Breadmaking as Sabbath

Christy bread.jpg

When I first began attending Simple Church in early spring of 2015, creating bread quickly became a spiritual practice for me.

The act of mixing a few simple ingredients together, kneading the dense mass, allowing it to rest, shaping the loaves, resting once more, and finally sending it to the oven became the rhythm of Sabbath. Though the process of bread making might seem complicated, it embodies the beautiful realization of creating order out of chaos. Flour will become airborne, and our hands will always be coated in a dried white crust, but the deeply rich brown tones of the finished loaf and the warm aroma speak to a deeper reality of the rhythm of work, rest, and play.
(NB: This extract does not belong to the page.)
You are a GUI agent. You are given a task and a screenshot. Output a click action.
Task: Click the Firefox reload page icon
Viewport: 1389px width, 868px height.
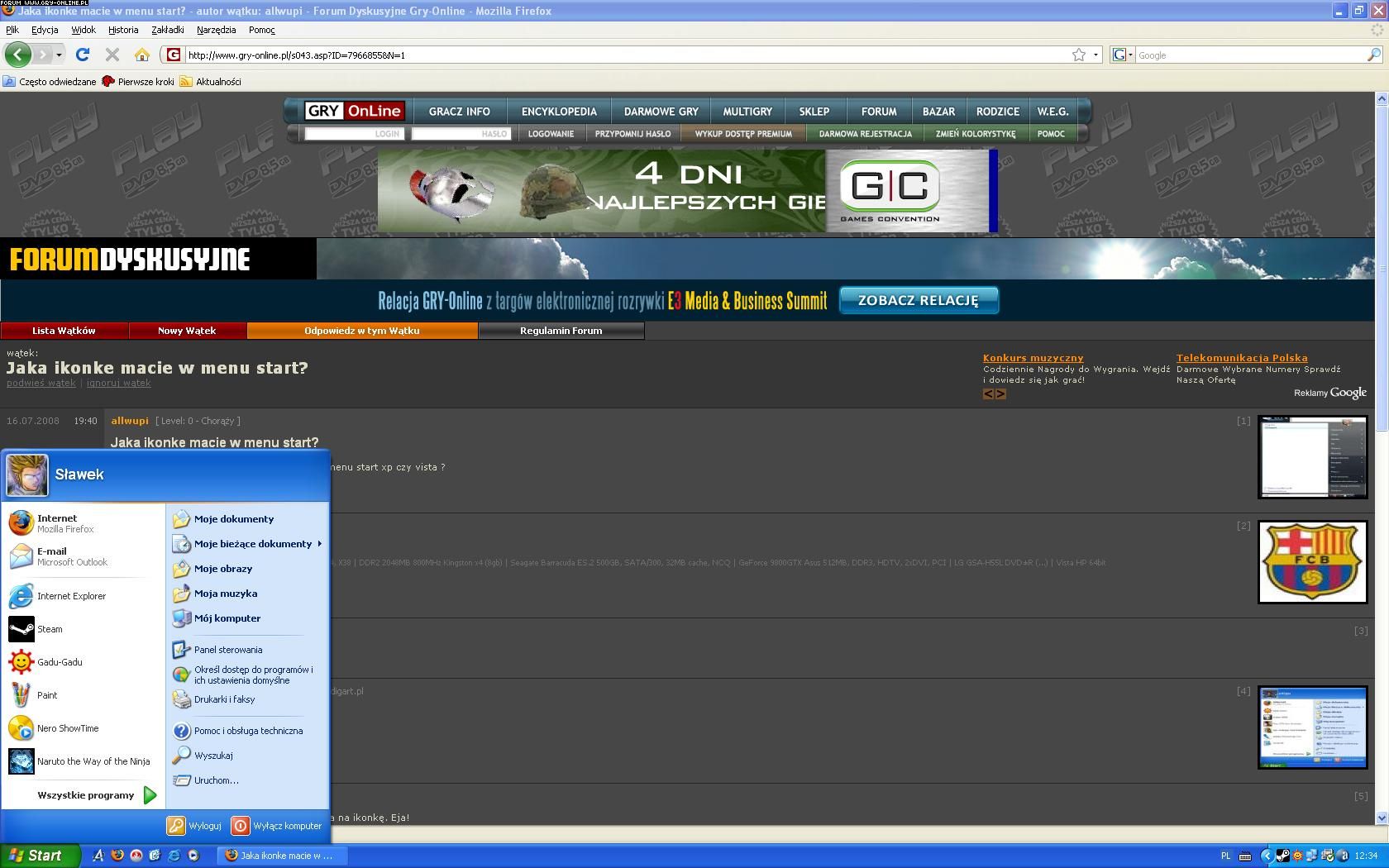click(82, 55)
I’ve been reading Abraham Joshua Heschel’s The Sabbath recently, and it speaks volumes to this form of Sabbath practice. Though Heschel would argue that bread making requires more labor than rest, it’s in the rhythmic pattern of time where the Divine bids us to simply be present to the process. For Heschel, it’s not enough to rest in our spiritual lives. Rather, he states that “the soul cannot celebrate alone, so the body must be invited to partake in the rejoicing of the Sabbath.” In the midst making bread, I’m able to focus solely on the act, fully caring for the ingredients and the people who will partake in the loaf. In the time it takes for the dough to rise, we wait patiently, for we know that in the waiting we will find wholeness. When we are fully present to our work, Sabbath becomes that much more meaningful. Heschel says it like this: “Labor is a craft, but perfect rest is an art. It is the result of an accord of body, mind, and imagination.”
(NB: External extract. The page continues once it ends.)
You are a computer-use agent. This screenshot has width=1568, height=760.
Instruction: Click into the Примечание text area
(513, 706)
When I spend my time making bread, whether for the church or at home, I am able to embody a sense of presence that is different from other practices. You can’t rush the bread making process; time is the only thing that will move us from separate isolated ingredients to one cohesive loaf. And in the act of breaking this bread together, we encounter time that stands still, a snapshot of the labor of love manifest through chaos, ordering, and time. This reminds me of a beautiful hymn called Christus Paradox, in which a key line proclaims Christ as that which remains present, standing outside of time and yet being so intimately close: You, the everlasting instant…Worthy is our earthly Jesus! Worthy is our cosmic Christ! 

As I reflect on the art and practice of bread making, I recall meeting with my friends before the sun rose to greet the dough that had been mixed overnight and allowed to rest in natural fermentation. We would weigh out each loaf, gently shaping the dough into individual rounds, allowing them to relax before pulling them into their final form. We sat on the kitchen floor while each pillow of dough slowly rose, our quiet conversation ebbing and flowing in the rhythm of our thoughts, silence falling from time to time, breathing in each moment. Bread making, particularly with other people, has become one of the most beautiful and most powerful forms of Sabbath that I’ve ever experienced, for it is in this form of rest that we rise.